Dr. Neil Postman has said, "All our knowledge results from questions, which is another way of saying that question-asking is our most important intellectual tool" (Response to Intervention). There are several types of questions that a teacher should focus on: remembering, testing, understanding, application or solving, invite synthesis or creating, evaluation and judging. Teachers should model these types of questions through "think-alouds" before, during, and after reading a text. When a student can relate a passage to an experience, another book, or other facts about the world, they are "making a connection". Making connections help students understand the author's purpose and fiction or non-fiction story.

===Text factors===
There are factors that, once discerned, make it easier for the reader to understand the written text. One of such is the genre, like folktales, historical fiction, biographies or poetry. Each genre has its own characteristics for text structure that once understood helps the reader comprehend it. A story is composed of a plot, characters, setting, point of view, and theme. Informational books provide real-world knowledge for students and have unique features such as: headings, maps, vocabulary, and an index. Poems are written in different forms and the most commonly used are: rhymed verse, haikus, free verse, and narratives. Poetry uses devices such as: alliteration, repetition, rhyme, metaphors, and similes. "When children are familiar with genres, organizational patterns, and text features in books they're reading, they're better able to create those text factors in their own writing." Another one is arranging the text per perceptual span and a text display favorable to the age level of the reader.

===Non-verbal imagery===
Non-verbal imagery refers to media that utilize schemata to make planned or unplanned connections more commonly used within context such as a passage, an experience, or one's imagination. Some notable examples are emojis, emoticons, cropped and uncropped images, and recently, emojis which are images that are used to elicit humor and comprehension.

===Visualization===
Visualization is a "mental image" created in a person's mind while reading text. This "brings words to life" and helps improve reading comprehension. Asking sensory questions will help students become better visualizers.

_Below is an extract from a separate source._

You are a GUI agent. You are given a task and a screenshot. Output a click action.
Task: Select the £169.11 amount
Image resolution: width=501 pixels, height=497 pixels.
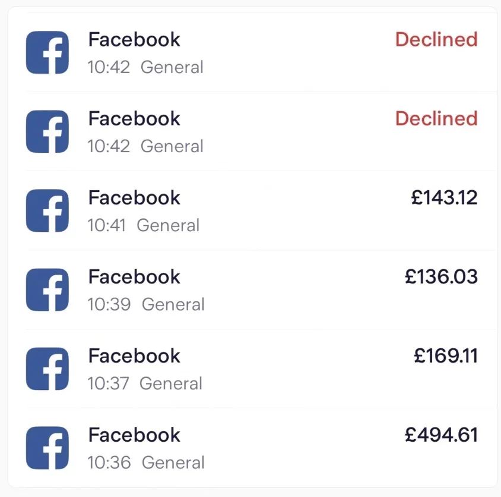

Students can practice visualizing before seeing the picture of what they are reading by imagining what they "see, hear, smell, taste, or feel" when they are reading a page of a picture book aloud. They can share their visualizations, then check their level of detail against the illustrations.

===Partner reading===
Partner reading is a strategy created for reading pairs. The teacher chooses two appropriate books for the students to read. First, the pupils and their partners must read their own book. Once they have completed this, they are given the opportunity to write down their own comprehension questions for their partner. Then, the students swap books, read them out loud to one another and ask one another questions about the book they have read.

 There are different levels of this strategy:

1. The lower ones who need extra help recording the strategies.
2. The average ones who still need some help.
3. The good level. At this level, the children require no help.

This strategy provides a model of fluent reading and helps students learn decoding skills by offering positive feedback, as well as the opportunity for a teacher to listen to students reading aloud, which in turn allows the teacher to give further individualized instruction if necessary.

=== Multiple reading strategies ===

There are a wide range of reading strategies suggested by reading programs and educators. Effective reading strategies may differ for second language learners, as opposed to native speakers. The National Reading Panel identified positive effects only for a subset, particularly summarizing, asking questions, answering questions, comprehension monitoring, graphic organizers, and cooperative learning. The Panel also emphasized that a combination of strategies, as used in Reciprocal Teaching, can be effective. The use of effective comprehension strategies that provide specific instructions for developing and retaining comprehension skills, with intermittent feedback, has been found to improve reading comprehension across all ages, specifically those affected by mental disabilities.

Reading different types of texts requires the use of different reading strategies and approaches. Making reading an active, observable process can be very beneficial to struggling readers. A good reader interacts with the text in order to develop an understanding of the information before them. Some good reader strategies are predicting, connecting, inferring, summarizing, analyzing and critiquing. There are many resources and activities educators and instructors of reading can use to help with reading strategies in specific content areas and disciplines. Some examples are graphic organizers, talking to the text, anticipation guides, double entry journals, interactive reading and note taking guides, chunking, and summarizing.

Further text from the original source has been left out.